=== Deine Aufgabe ===
Wiederhole aus dem folgenden Ausgangstext über Pflege in der Behindertenhilfe wortgetreu den Abschnitt, der mit „Für diese 3.“ beginnt und bis einschließlich „die ICF-basierte Bedarfsermittlung.“ reicht.

Nun werden die Leistungen in gemeinschaftlichen Wohnformen getrennt und keine Tagessätze mehr vereinbart, sondern jede Klientin erhält nach einer umfassenden Bedarfserhebung personalisierte Leistungen. In diesem neuen System gehört die Grundpflege (und damit die überwiegende Anzahl der Expertenstandards) und die sog. Einfachste Behandlungspflege zu den Aufgaben der überwiegend pädagogischen Fachkräfte der besonderen Wohnformen.
Dieser Umstand stellt eine hohe Anforderung an Pädagogen der Behindertenhilfe dar und erfordert eine Auseinandersetzung mit den Grundlagen der Pflege und mit pflegerischer Qualitätsentwicklung.
Für diese 3. Auflage wurden folgende Gastbeiträge neu aufgenommen:
• Gastbeitrag 1: »Die Ermittlung des individuellen Hilfebedarfs in der Verwirklichung des Personenzentrierten Ansatzes«, verfasst durch die bundesweit hochgeschätzten ICF- und BTHG-Experten Thomas Schmitt-Schäfer und Konstantin Schäfer. Dieser Gastbeitrag umfasst auch eine Einführung in das BTHG (Bundesteilhabegesetz) und in die ICF-basierte Bedarfsermittlung.
• Gastbeitrag 2: »Eingliederungshilfe und Pflege«. Herr Schmitt-Schäfer führt uns in seiner Funktion als Sozialrechtsexperte durch die komplexe Fragestellung, wie sich Leistungen der Eingliederungshilfe von den Leistungen der Pflege abgrenzen lassen.
Zusätzlich haben sich auf Grundlage der Einführung des BTHG und der ICF folgende Änderungen ergeben:
• Die Neustrukturierung des Gesprächsleitfadens Pflegeerfassung®. Bisher war der Gesprächsleitfaden gemäß H. M. B.-W-Teilhabeplanung strukturiert und wurde nun auf Grundlage der ICF neu strukturiert.
• Das Protokoll »Pflegeerfassung« wurde ebenfalls auf Grundlage der ICF angepasst.
• Im Rahmen der Entbürokratisierten Pflege verzichtet Pflege inzwischen auf die Definition von Pflegezielen, dies wurde im Praxisbeispiel Pflegeerfassung entsprechend kenntlich gemacht.

Gespeicherte Dateneinträge:
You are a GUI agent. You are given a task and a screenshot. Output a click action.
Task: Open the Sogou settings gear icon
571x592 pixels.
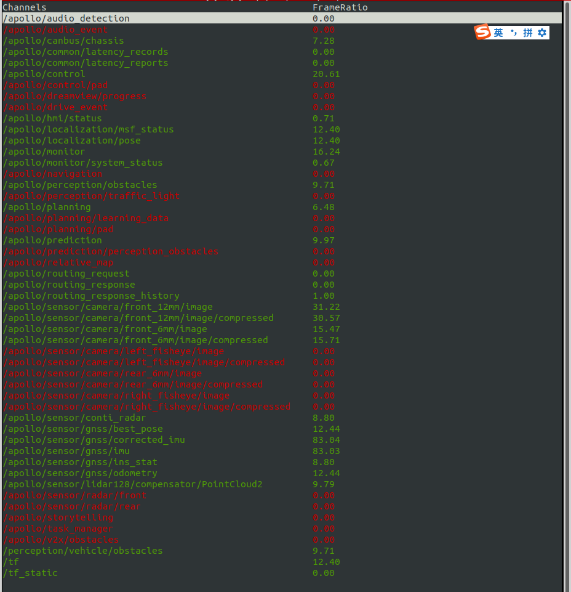coord(541,32)
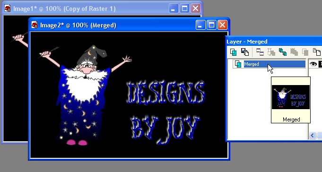The image size is (322, 172).
Task: Click the greyed duplicate squares layer icon
Action: coord(305,52)
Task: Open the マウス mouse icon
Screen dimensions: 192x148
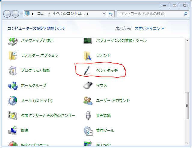Action: coord(87,86)
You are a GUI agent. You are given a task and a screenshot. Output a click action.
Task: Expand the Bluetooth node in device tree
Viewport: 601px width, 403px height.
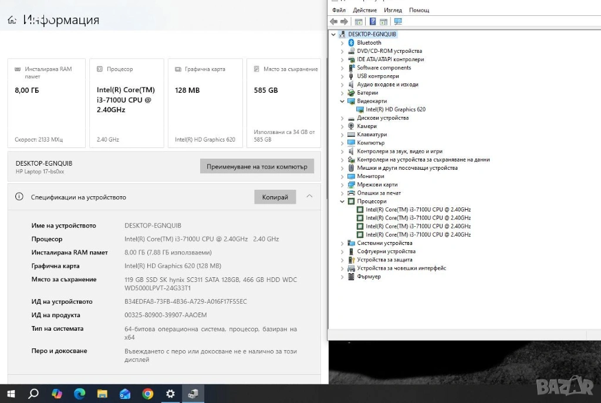(342, 43)
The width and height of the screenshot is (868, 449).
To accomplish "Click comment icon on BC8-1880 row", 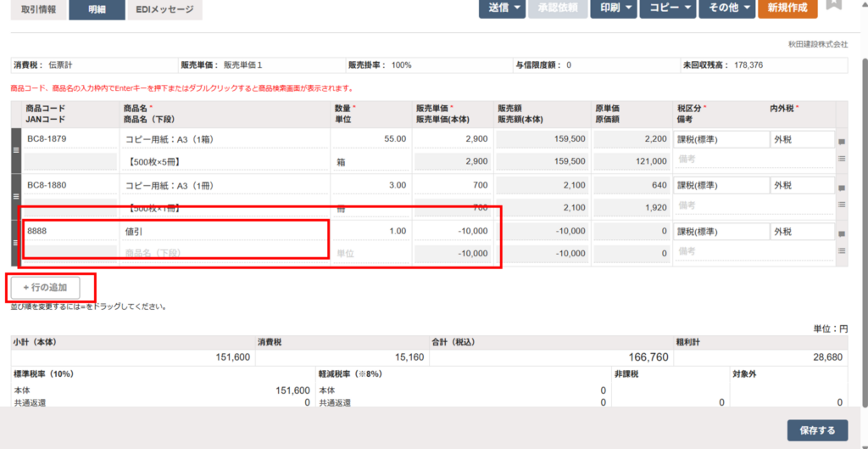I will [x=842, y=188].
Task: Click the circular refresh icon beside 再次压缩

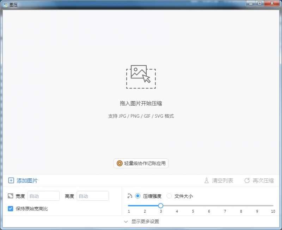Action: click(x=247, y=181)
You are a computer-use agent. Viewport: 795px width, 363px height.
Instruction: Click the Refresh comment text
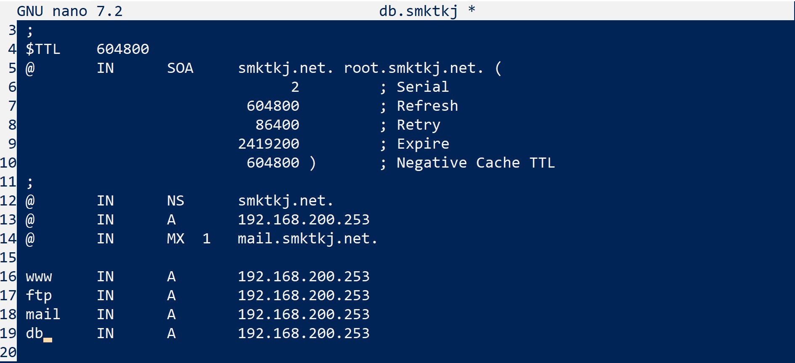tap(427, 106)
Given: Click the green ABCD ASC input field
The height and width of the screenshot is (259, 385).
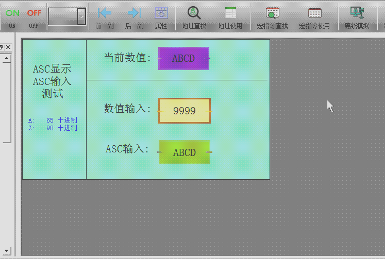Looking at the screenshot, I should [x=184, y=152].
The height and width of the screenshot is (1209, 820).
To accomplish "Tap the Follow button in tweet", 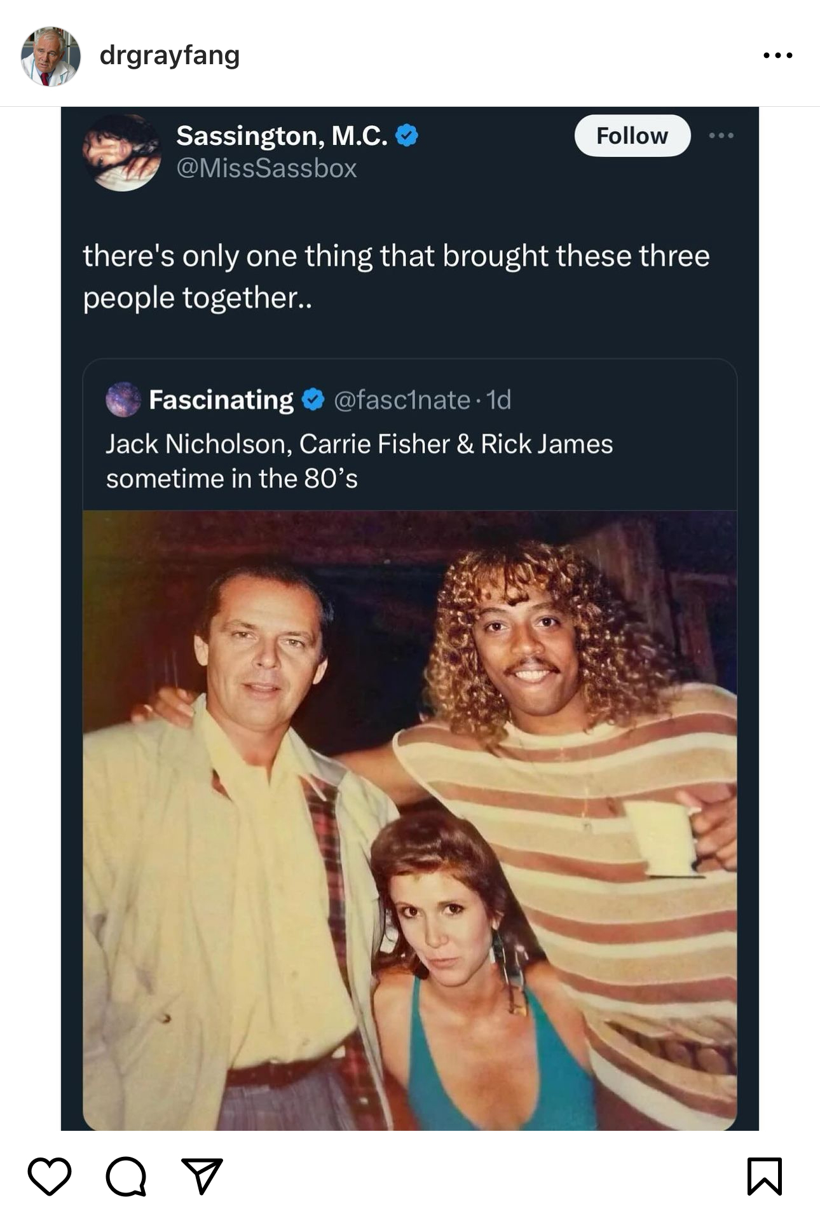I will pyautogui.click(x=632, y=135).
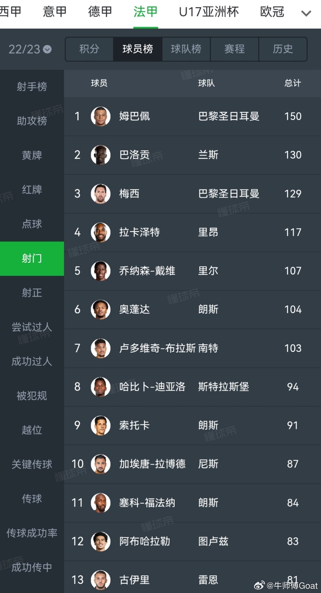This screenshot has height=593, width=321.
Task: Expand the 22/23 season dropdown
Action: pyautogui.click(x=30, y=49)

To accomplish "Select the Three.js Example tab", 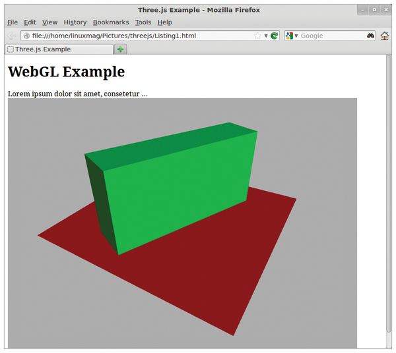I will tap(58, 49).
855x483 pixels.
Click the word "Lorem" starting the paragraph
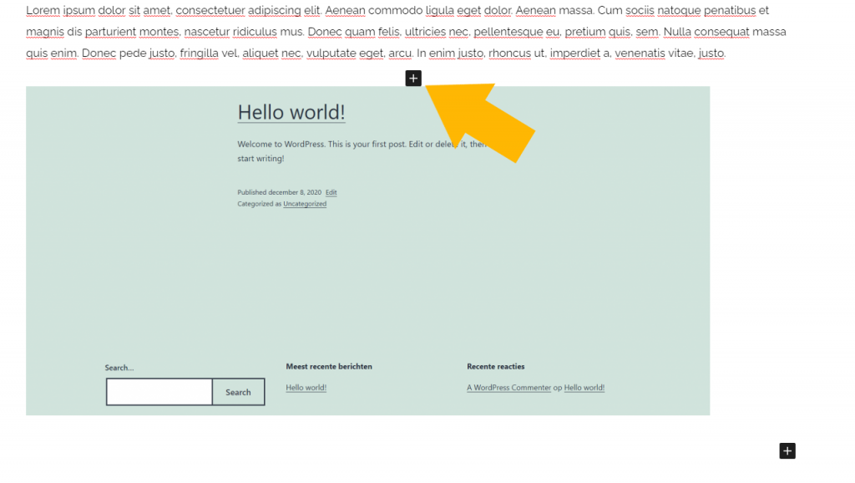point(43,11)
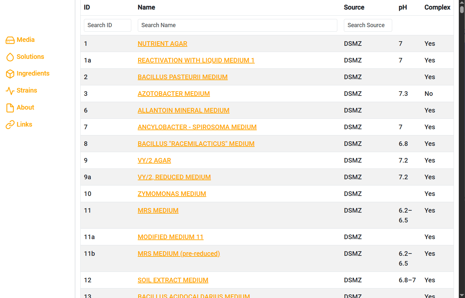This screenshot has height=298, width=465.
Task: Open AZOTOBACTER MEDIUM entry
Action: click(x=174, y=94)
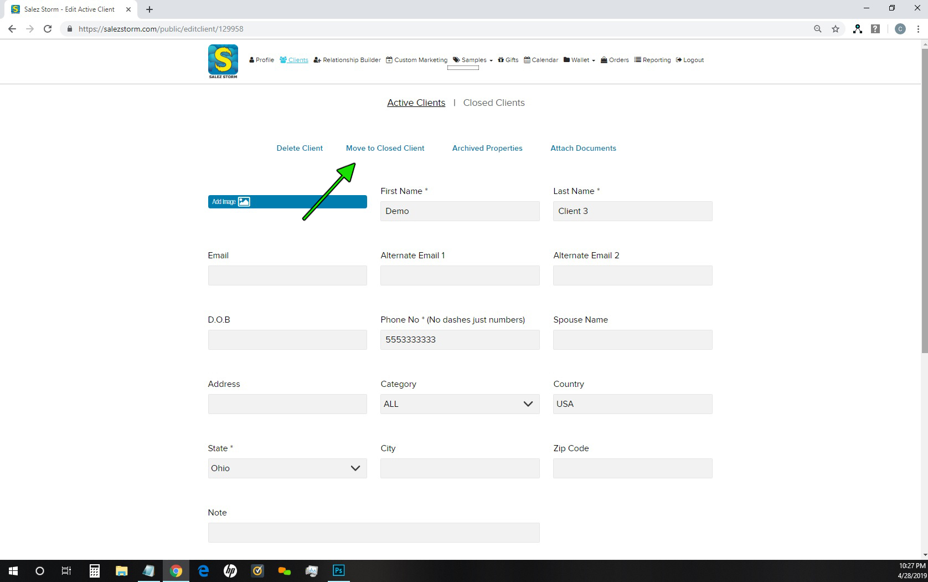The width and height of the screenshot is (928, 582).
Task: Click Move to Closed Client link
Action: [385, 148]
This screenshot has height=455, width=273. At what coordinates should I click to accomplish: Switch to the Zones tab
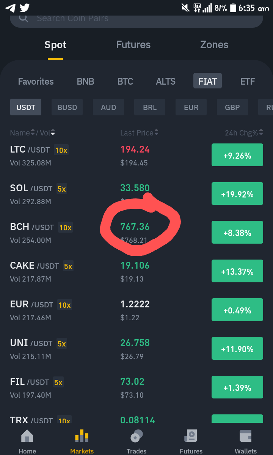pos(214,45)
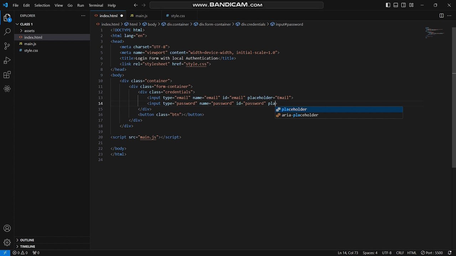
Task: Toggle the bottom Panel layout button
Action: (x=396, y=5)
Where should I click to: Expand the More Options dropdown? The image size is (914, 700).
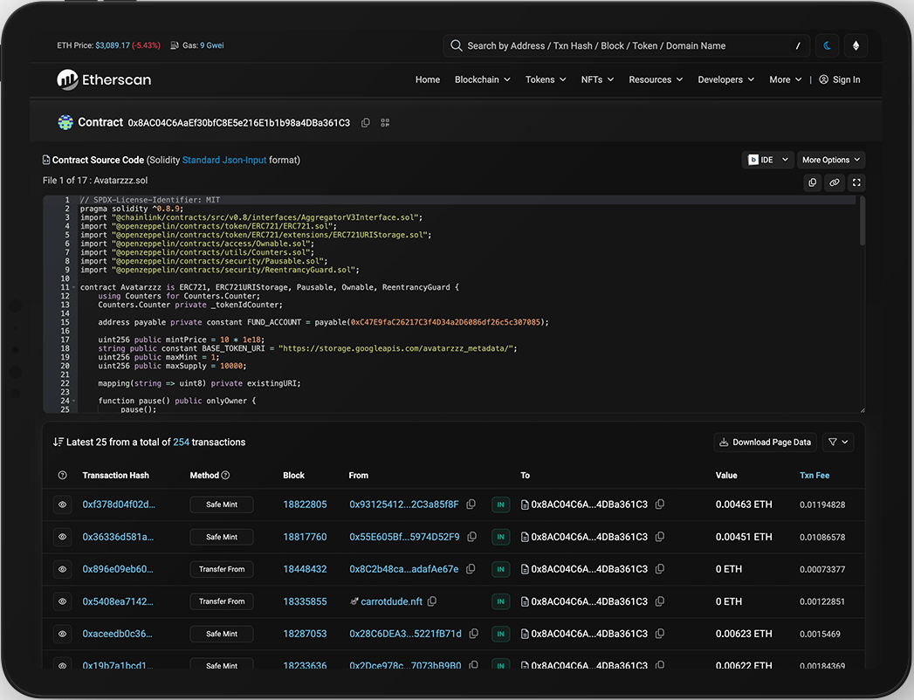pyautogui.click(x=830, y=160)
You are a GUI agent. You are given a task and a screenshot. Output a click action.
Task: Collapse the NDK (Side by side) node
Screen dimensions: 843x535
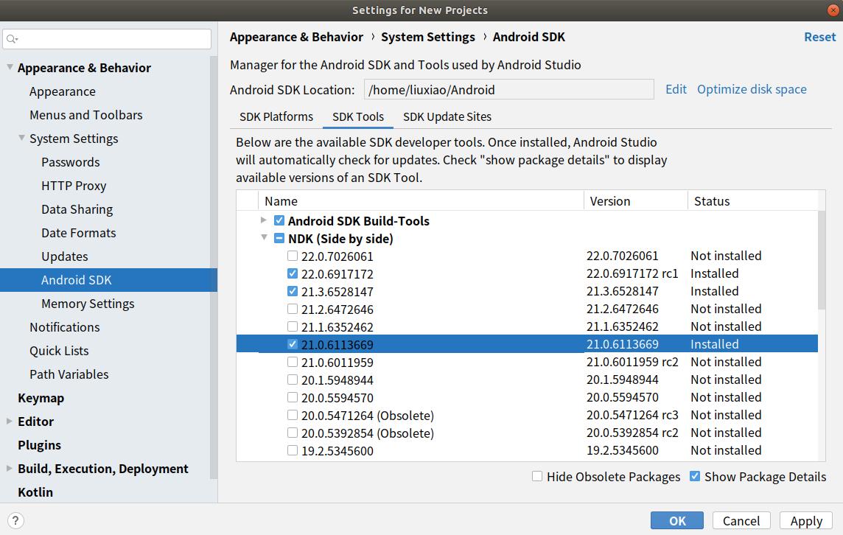(265, 238)
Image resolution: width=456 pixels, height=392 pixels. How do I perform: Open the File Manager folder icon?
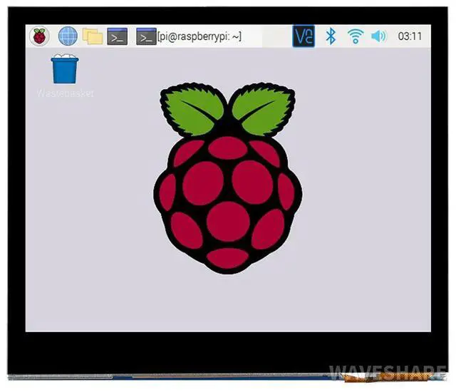92,36
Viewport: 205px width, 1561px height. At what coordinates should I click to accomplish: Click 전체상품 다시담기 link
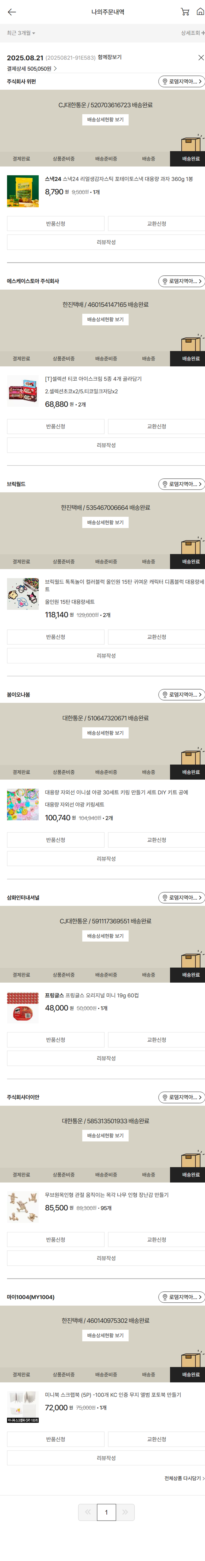(184, 1478)
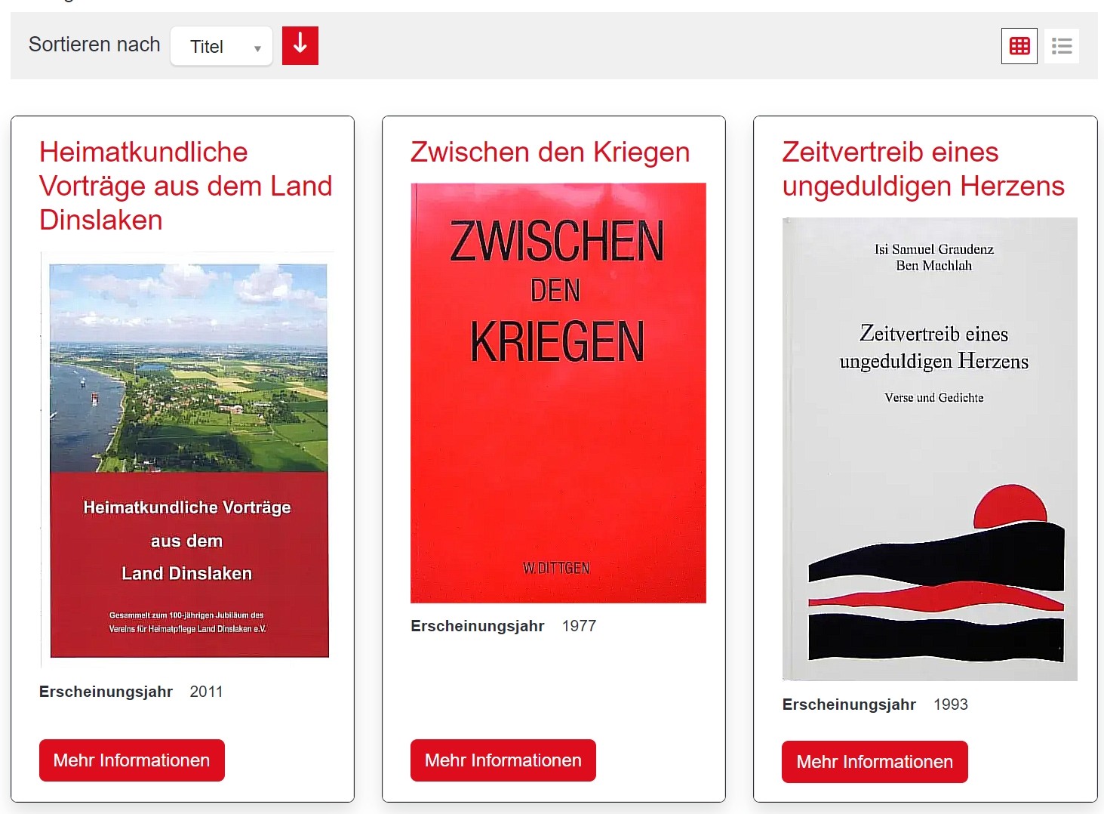
Task: Click the 1993 publication year text
Action: (951, 705)
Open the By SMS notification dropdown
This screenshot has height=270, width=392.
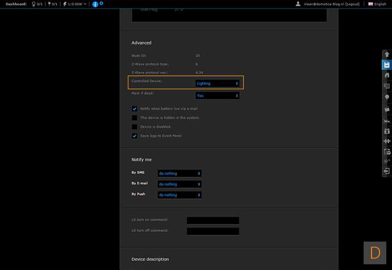coord(180,173)
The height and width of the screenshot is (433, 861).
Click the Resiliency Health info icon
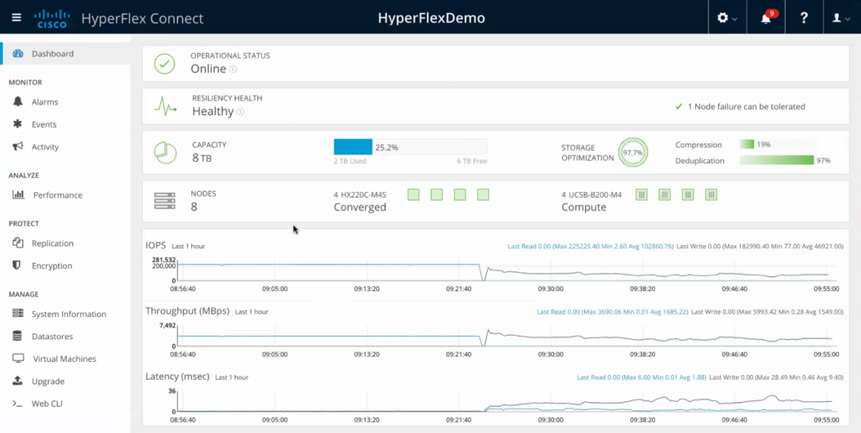(x=240, y=112)
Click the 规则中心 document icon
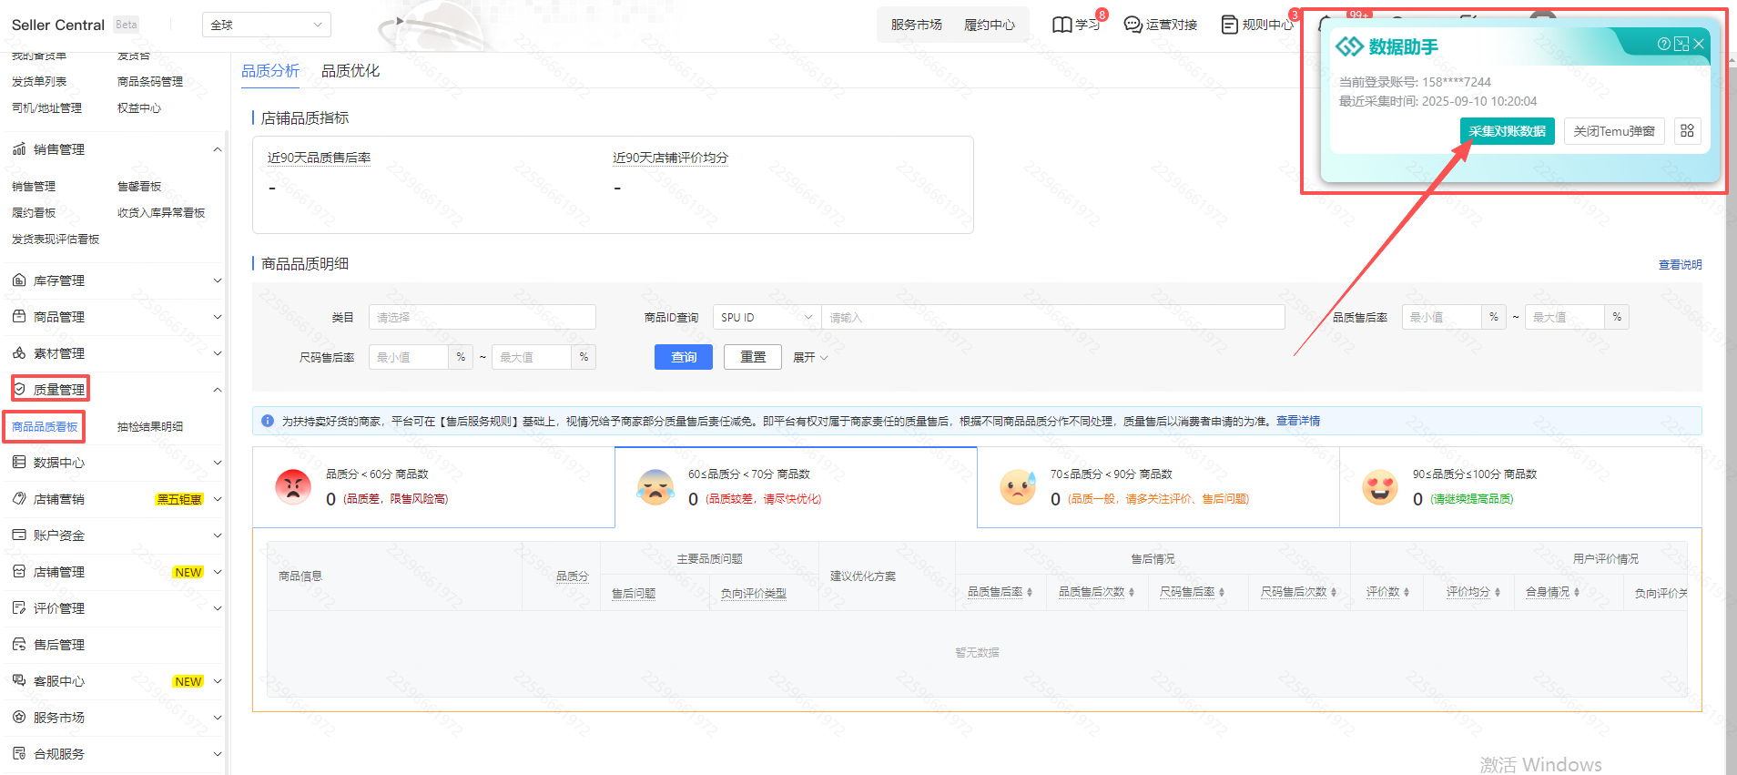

=== Antwortfeld ===
Für diese 3. Auflage wurden folgende Gastbeiträge neu aufgenommen:
• Gastbeitrag 1: »Die Ermittlung des individuellen Hilfebedarfs in der Verwirklichung des Personenzentrierten Ansatzes«, verfasst durch die bundesweit hochgeschätzten ICF- und BTHG-Experten Thomas Schmitt-Schäfer und Konstantin Schäfer. Dieser Gastbeitrag umfasst auch eine Einführung in das BTHG (Bundesteilhabegesetz) und in die ICF-basierte Bedarfsermittlung.